Bisher zeigte sich das Militär stets loyal gegenüber den Politikern, ließ sich das aber durch immer höhere Haushaltsmittel honorieren. Trotzdem reißen Gerüchte über einen möglichen Staatsstreich seit dem Februar 1989 nicht ab.
Nachdem sich die Lage im Land durch die Intervention des Militärs wieder beruhigt hatte, zeigten sich alle Politiker gleichermaßen entsetzt über diese „unvermittelte soziale Explosion“ (Perez). Sofortkredite, unter anderem von Spanien und den USA, veränderten die wirtschaftliche Lage Venezuelas jedoch nur wenig und beschleunigten nur den ruinösen Kreislauf von wachsendem „Schuldendienst“ durch steigende Verschuldung. Solange der IWF die Rahmenbedingungen der venezolanischen Wirtschaft bestimmt, wird es keine Ruhe im Land geben.
Währenddessen reist Carlos Andres Perez, verhandelt heute mit Spaniens Felipe Gonzales, spricht morgen auf einer Tagung der Entwicklungsländer in Malaysia. Er gilt als die wichtigste Person der Sozialistischen Internationale (SI) in Lateinamerika und kümmert sich um die Probleme der Nachbarländer. In die Niederungen der Politik seines Heimatlandes begibt er sich dagegen selten. Noch scheint er
-nach Umfragen - bei einem Großteil der Bevölkerung populär zu sein, doch die Spruchbänder mit Parolen wie „Perez bleib‘ in Malaysia“ häufen sich. Immer öfter wird die Einführung des Amtes eines Premierministers verlangt, der sich um die nationale Tagespolitik kümmern soll.

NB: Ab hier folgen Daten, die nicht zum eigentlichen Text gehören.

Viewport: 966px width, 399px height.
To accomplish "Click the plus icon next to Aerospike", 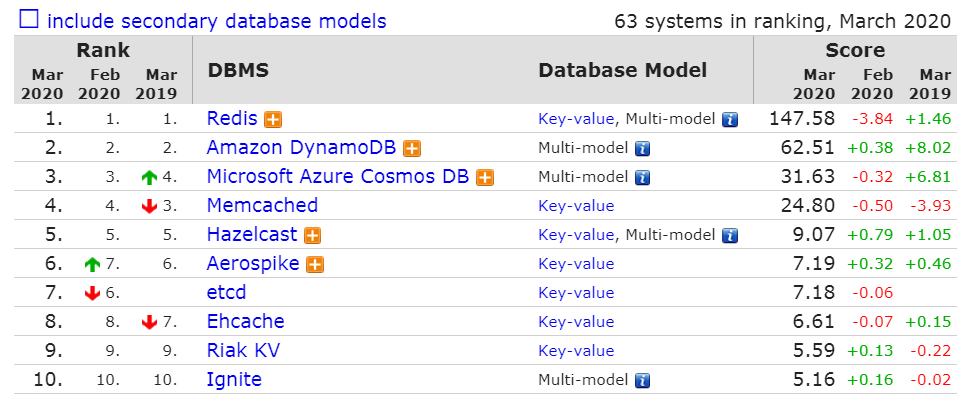I will click(x=315, y=265).

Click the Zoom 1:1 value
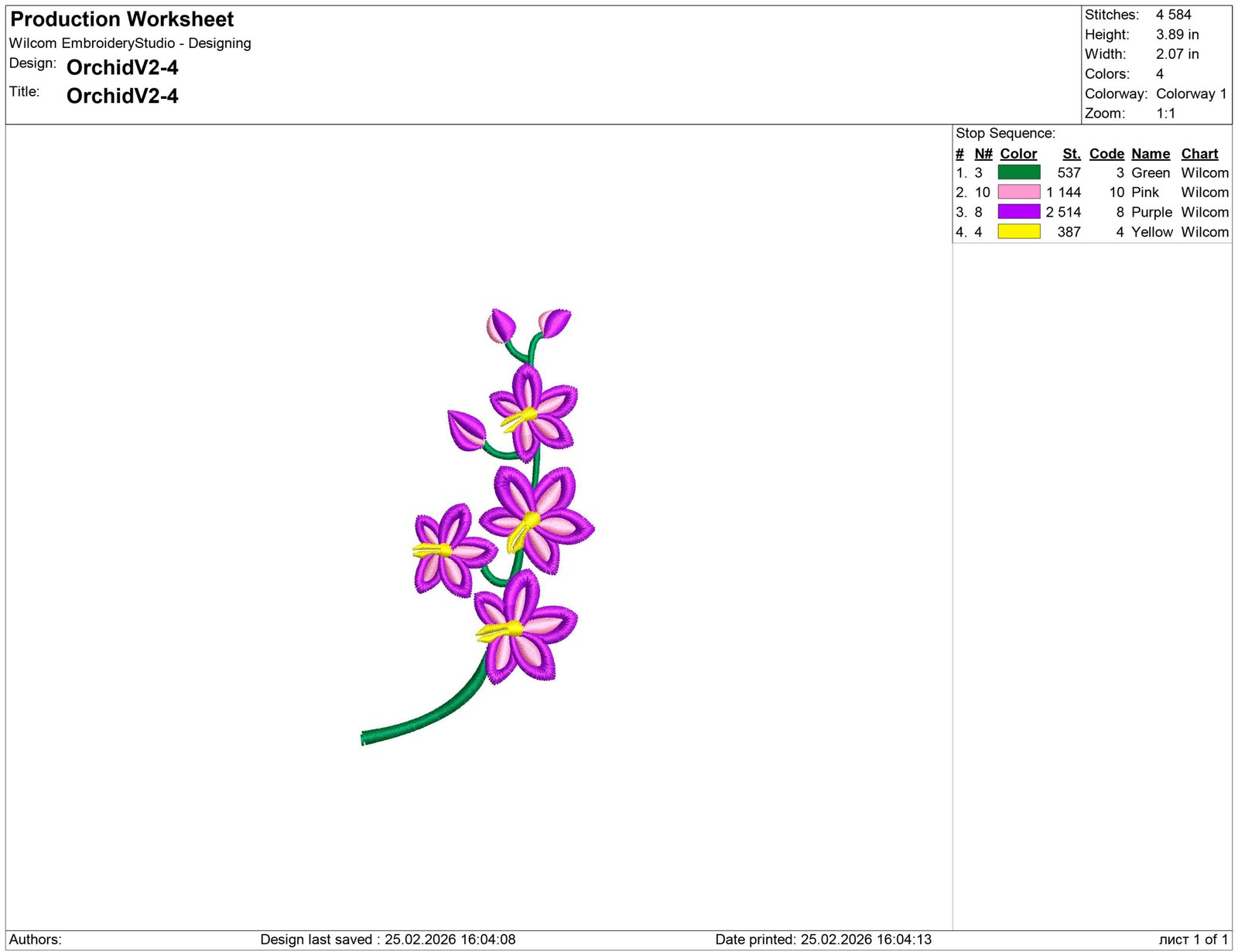tap(1165, 114)
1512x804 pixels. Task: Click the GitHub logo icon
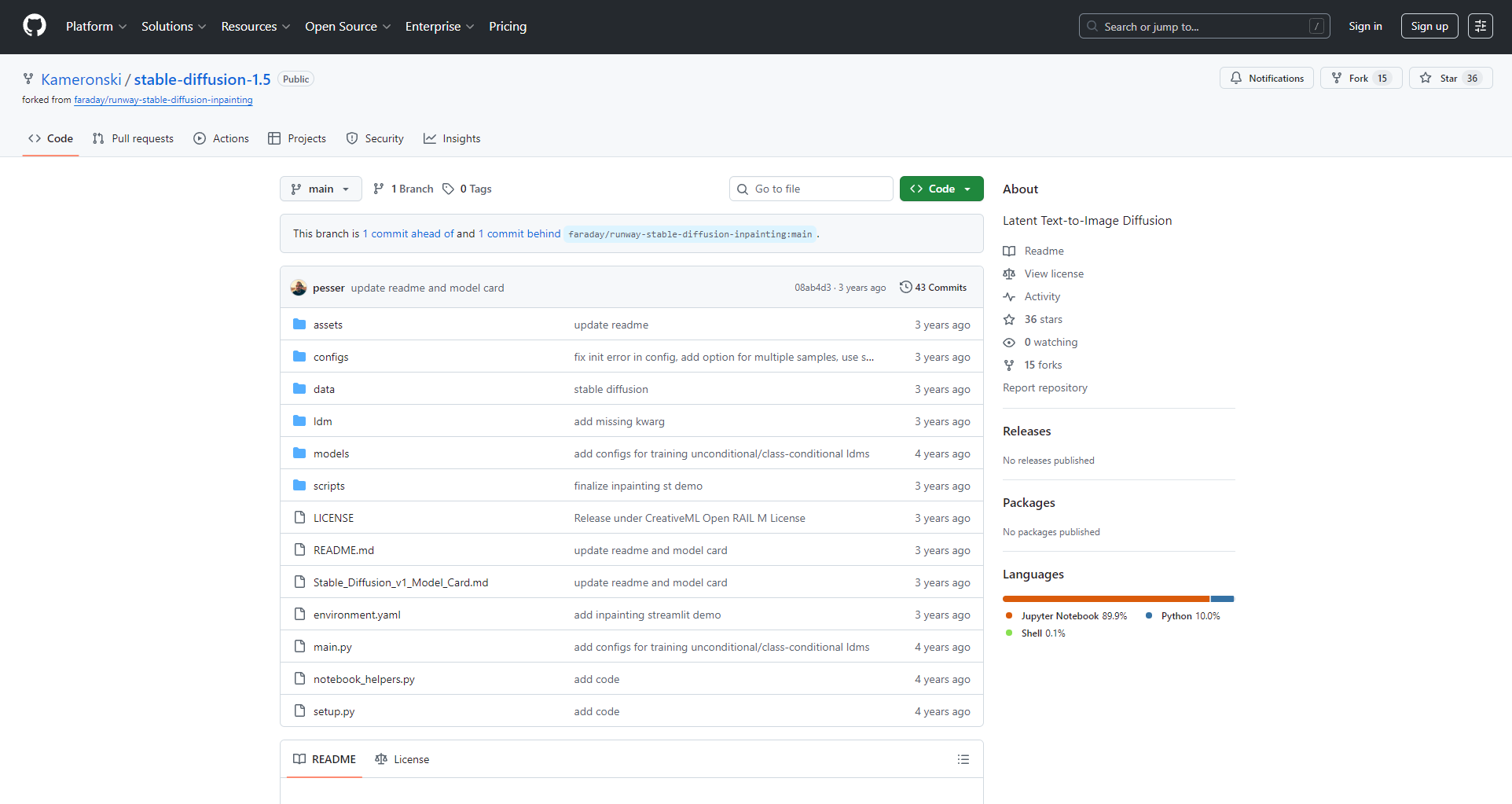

In Venezuela nimmt die Kriminalität im politischen Leben zu: Die wachsende Korruption in Administration, Justiz und Heer stellt die Glaubwürdigkeit dieser Institutionen in Frage. Gerade hat das oberste Gremium der Regierungspartei AD acht der Korruption überführte Parteigenossen amnestiert. Ständig kommen neue Skandale an die Öffentlichkeit.
Neue Preiserhöhungen stehen an, neben dem Benzin (90 Prozent in mehreren Etappen) sollen auch die Fleischpreise drastisch angehoben werden. Schon hat es neue Protestmärsche gegeben. In Los Teques, einer Kleinstadt in der Nähe von Caracas, besetzte das Militär nach gewaltigen Demonstrationen Straßen und Plätze. In Maracaibo, der zweitgrößten Stadt des Landes, kam es zu mehrtägigen Auseinandersetzungen mit der Polizei, die den Verkehr paralysierten. Selbst auf der Ferieninsel Margarita, wo letztes Jahr immerhin 12.000 Bundesbürger Urlaub machten, kam es zu Ausschreitungen, so daß die Duty-free-Shops vorübergehend ihre Auslagen verschließen mußten.
Der Glaube an das demokratische System geht verloren, 20 Prozent Nichtwähler beim letzten Urnengang sprechen eine deutliche Sprache. Gerade ein Volk, das während einer, wenn auch kurzen, Periode etwas am Wohlstand teilhaben konnte, wird eine erneute Pauperisierung von bis zu 80 Prozent der Bewohner nicht so ohne weiteres hinnehmen. Die „städtischen nichtorganisierten Massen“, bereits als neuer sozialer Faktor gehandelt, werden aufbegehren.